____ Exercise inputs
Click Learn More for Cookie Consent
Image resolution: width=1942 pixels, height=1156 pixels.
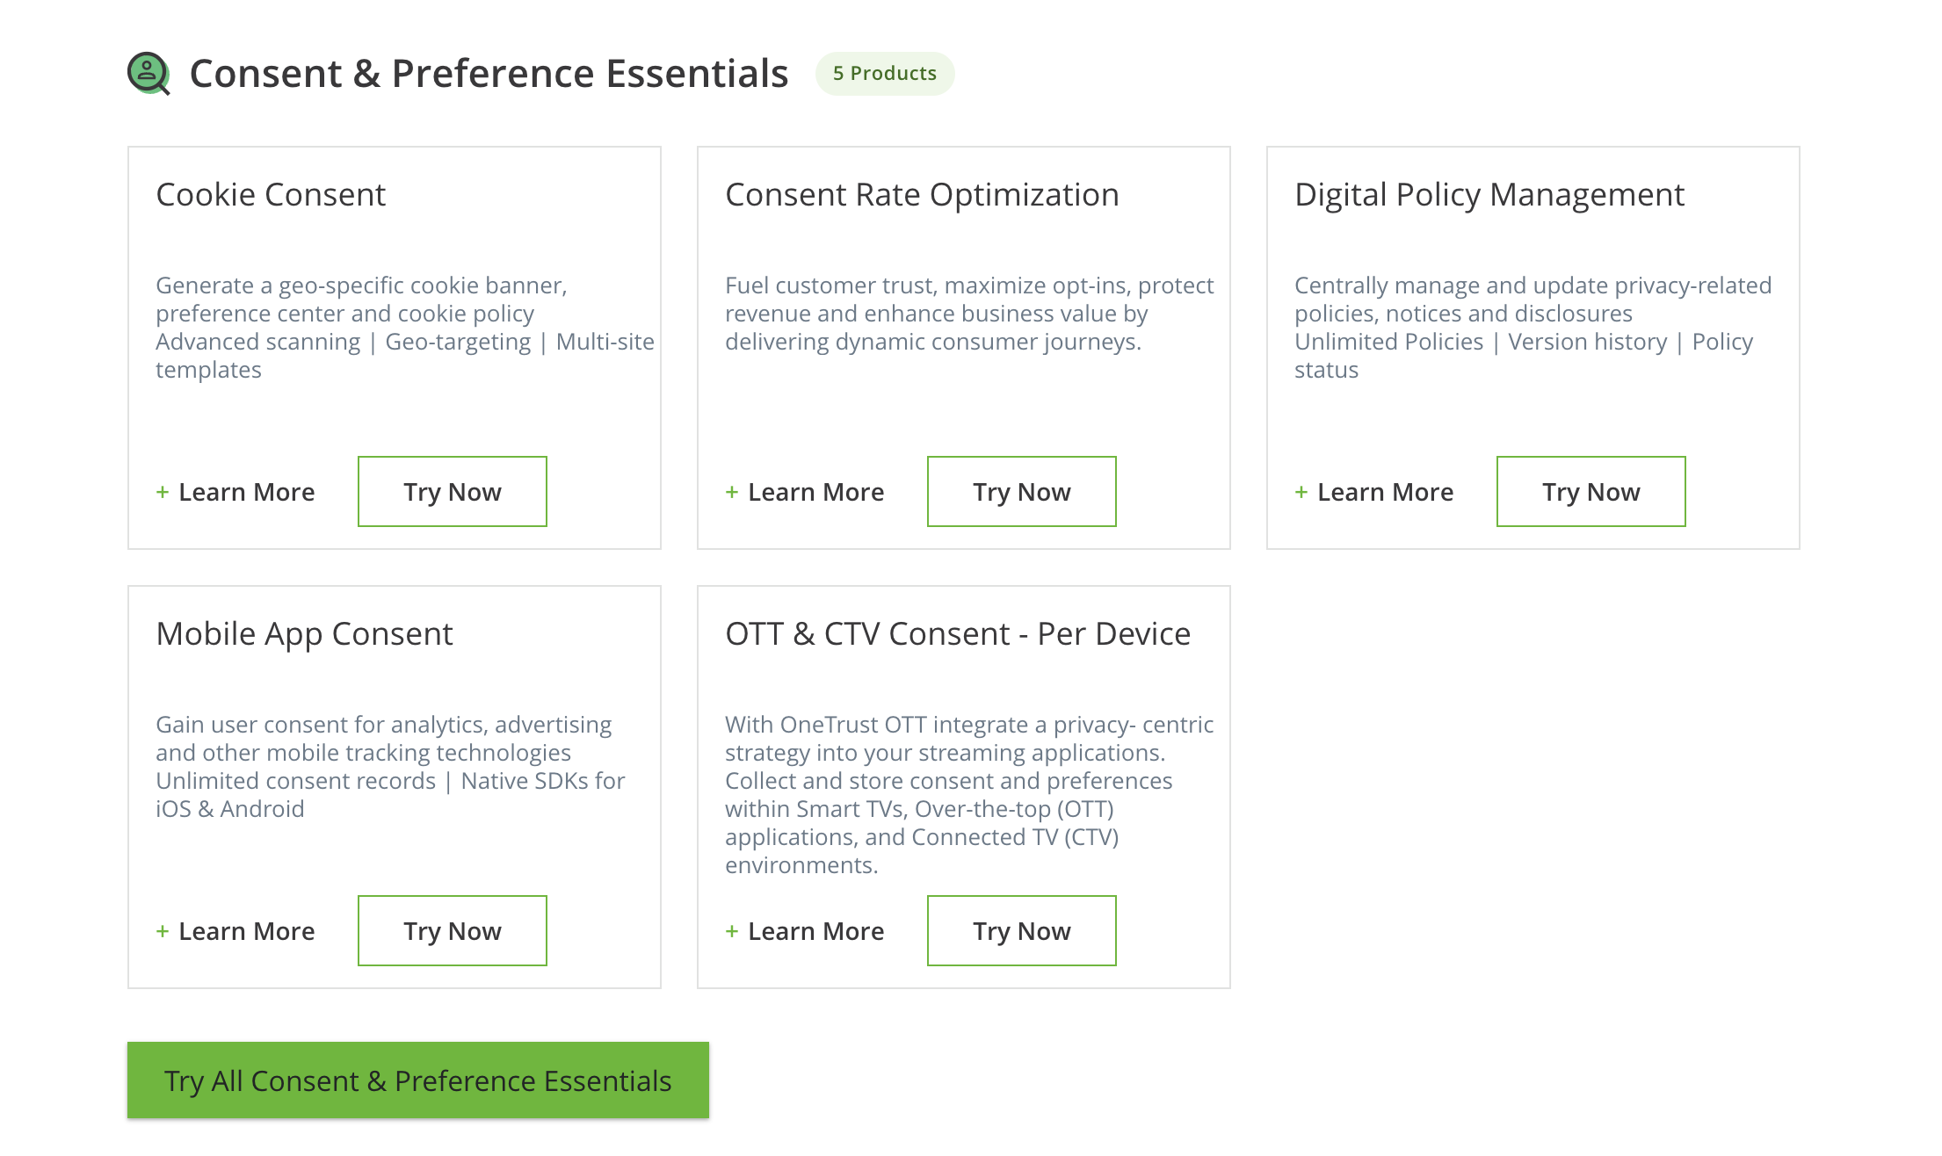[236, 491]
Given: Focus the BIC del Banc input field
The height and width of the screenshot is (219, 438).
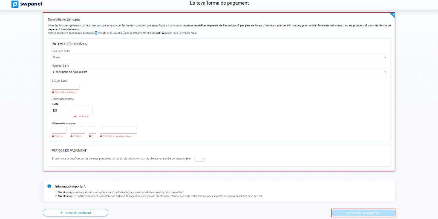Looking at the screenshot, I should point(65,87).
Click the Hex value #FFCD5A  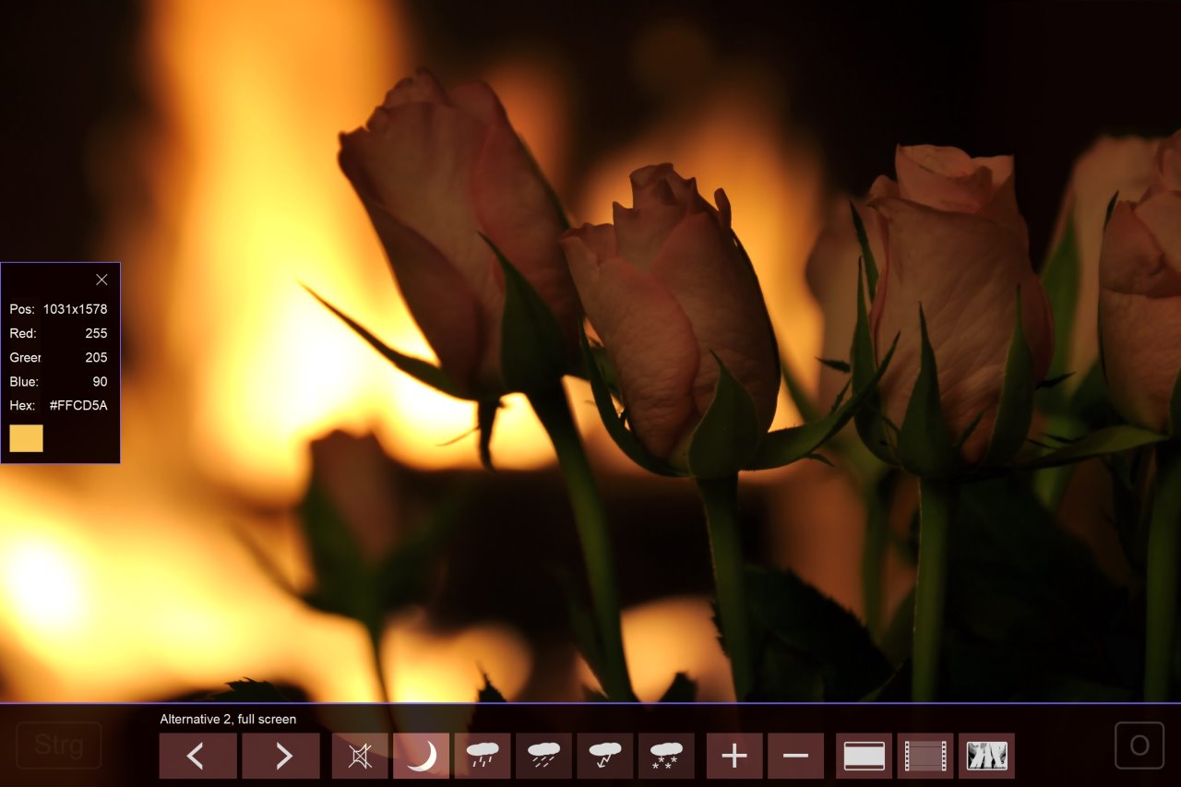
________
____ Exercise inputs
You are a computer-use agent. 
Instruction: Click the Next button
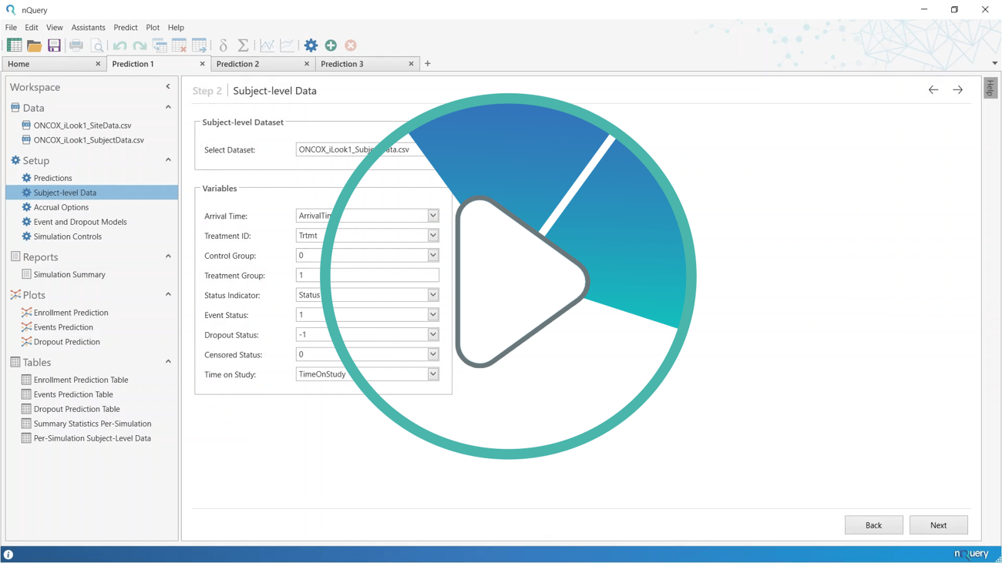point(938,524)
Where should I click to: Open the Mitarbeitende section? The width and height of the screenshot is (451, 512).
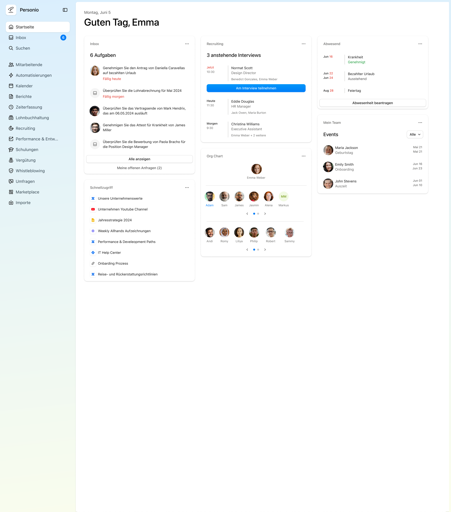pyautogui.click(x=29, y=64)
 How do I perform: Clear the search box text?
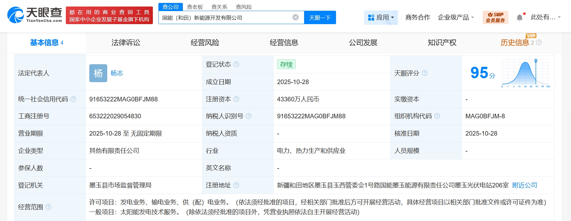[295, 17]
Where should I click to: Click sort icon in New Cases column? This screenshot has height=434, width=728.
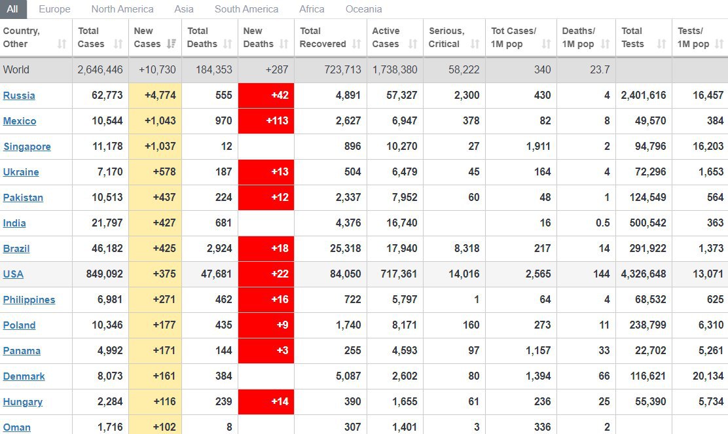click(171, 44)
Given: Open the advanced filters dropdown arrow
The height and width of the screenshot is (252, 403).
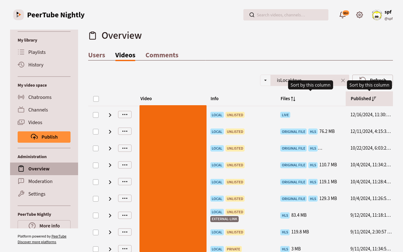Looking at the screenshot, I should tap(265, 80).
________
____ Exercise inputs
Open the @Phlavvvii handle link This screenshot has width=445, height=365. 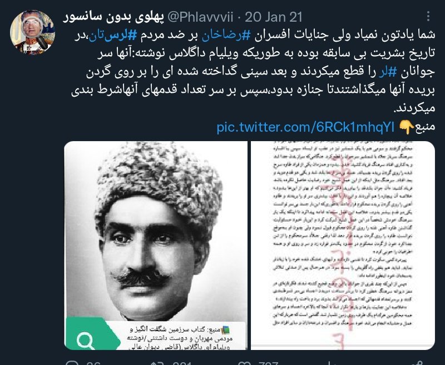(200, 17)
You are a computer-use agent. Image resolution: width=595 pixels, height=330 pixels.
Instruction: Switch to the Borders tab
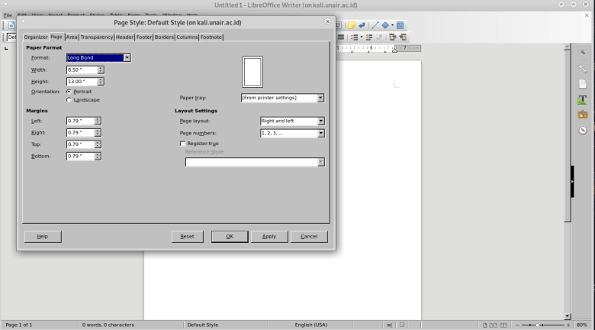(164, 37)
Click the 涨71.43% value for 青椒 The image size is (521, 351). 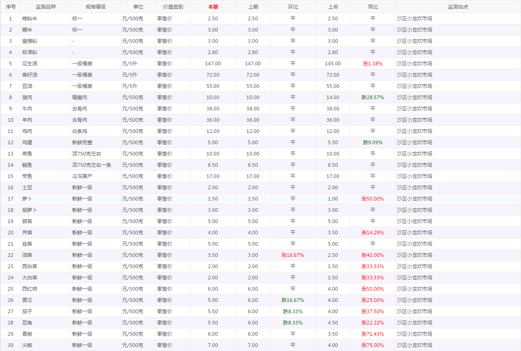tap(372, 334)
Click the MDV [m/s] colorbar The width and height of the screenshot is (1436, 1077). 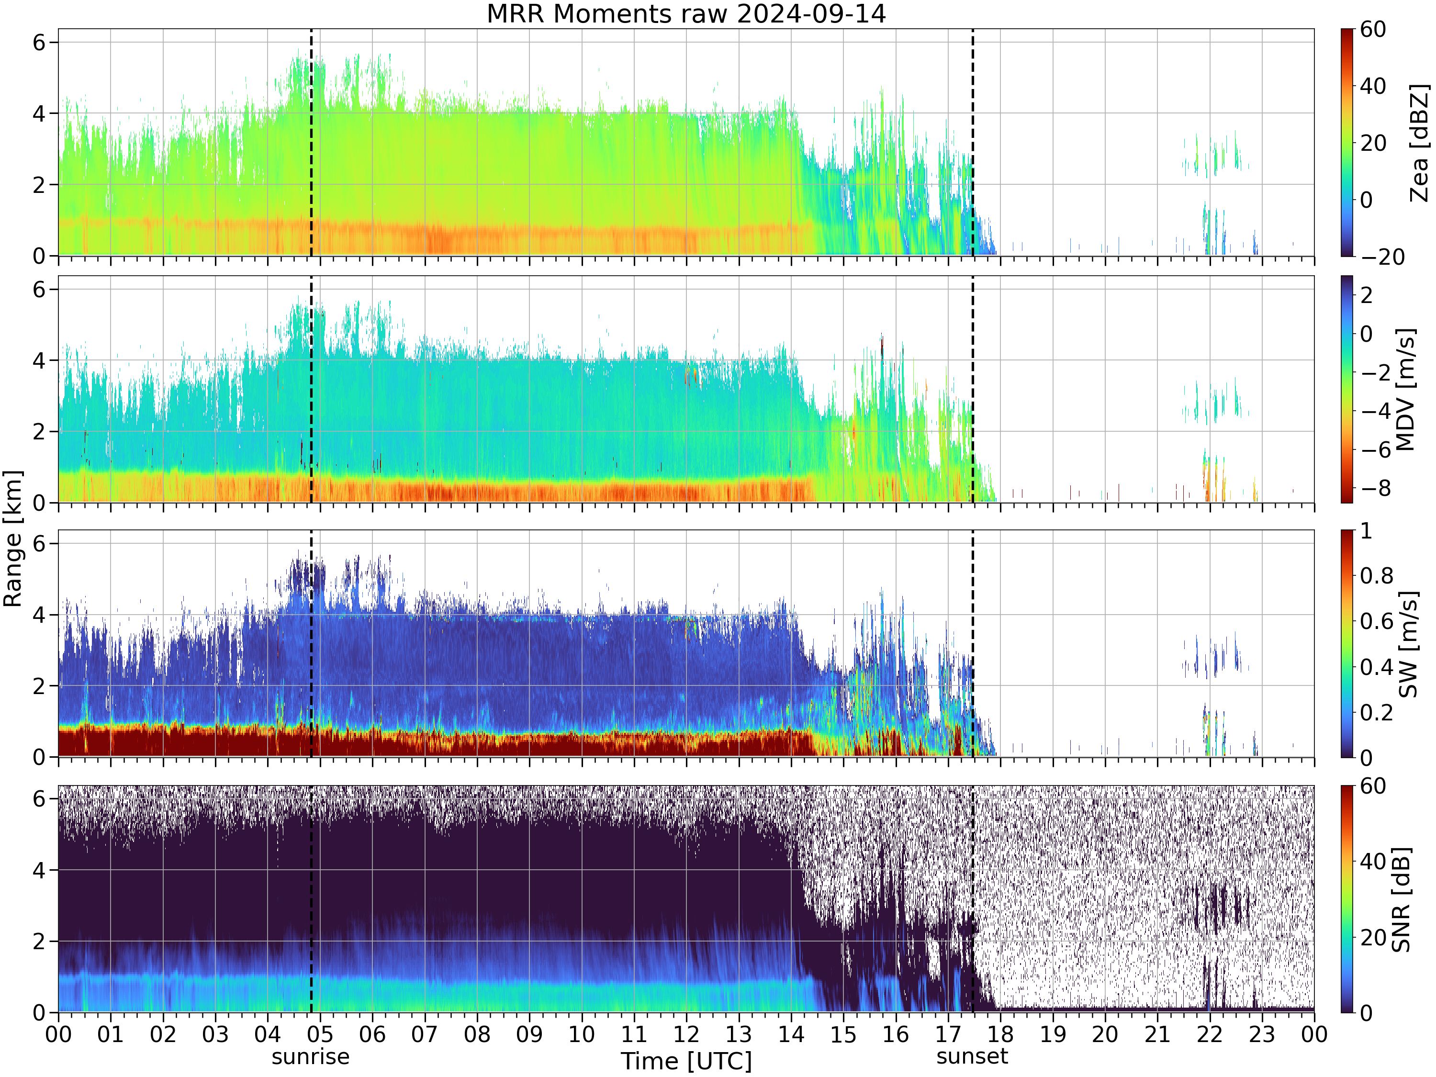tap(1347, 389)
________
▸ **Exercise**: For the word "computer", find every line in the data that holds it and copy that line.

▸ **Your response**:
You are a computer-use agent. 
You are a computer-use agent. Image resolution: width=595 pixels, height=330 pixels.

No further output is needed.